Heroin? What is this, the 90s? Try overpriced coffee


----------



## asher (Jun 8, 2013)

Kenji20022 said:


> Shit, gravity could be caused by something else, and guess what? What if something was discovered to be actually causing gravity to occur other than the pull from the center of a mass. Scientists would have to discredit Newton's Law, simply because now it is wrong and inaccurate in comparison to this new "proven" law.



Um, yes. That's entirely the point and this has happened many times over in the course of scientific study - when new information comes out, can be replicated and verified, and disproves an old model, the models are updated, overhauled, or replaced.


----------



## Jonathan20022 (Jun 8, 2013)

asher said:


> Um, yes. That's entirely the point and this has happened many times over in the course of scientific study - when new information comes out, can be replicated and verified, and disproves an old model, the models are updated, overhauled, or replaced.



Yeah, that's what I meant. I was just saying that it's not concrete if it can be disproved by something new. Since Science will never really end it's venture to find the truth, it's got no clear advantage above Religion since for all I know neither could be correct. My whole point is that this attitude of disrespecting anyone's beliefs is barbaric and pathetic. 

I guess that's my TL;DR from my large post.


----------



## flint757 (Jun 8, 2013)

Kenji20022 said:


> Yeah, it's not proven (therefore not fact) and no I don't see how something can indirectly prove another thing when even you clearly say that Science itself cannot even explain itself yet. What I meant by therefore not fact, is that Scientists make discoveries constantly. New things come to light everyday that surprise and blindside me, granted something could occur tomorrow that would explain something else completely about how everything came to be, and how we grew as a species into what we are today.

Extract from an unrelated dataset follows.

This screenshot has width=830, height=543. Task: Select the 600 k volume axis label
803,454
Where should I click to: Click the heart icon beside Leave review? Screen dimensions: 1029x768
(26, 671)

Theories are in fact proven, that is how they go from hypothesis to theories. They are proven constantly in fact. The only thing supporting your argument is the fact that the door is always left open because it is 'pausible' for something to be disproven. Usually it either isn't or is only modified upon. Theories are rarely (dare I say never) completely contradicted as you put it. Typically speaking it is merely the method that changes if a theory is altered not the fact that something happened in general.



Kenji20022 said:


> Shit, gravity could be caused by something else, and guess what? What if something was discovered to be actually causing gravity to occur other than the pull from the center of a mass. Scientists would have to discredit Newton's Law, simply because now it is wrong and inaccurate in comparison to this new "proven" law.
> 
> You can't deny that, because there's been multiple laws and "facts" that have changed. Some even due to the majority of a community believing it so, oh the irony. You mean something as solid and absolute as SCIENCE can be proven simply from a majority vote? Say it ain't so! Guess they're all wrong when something new comes along am I right?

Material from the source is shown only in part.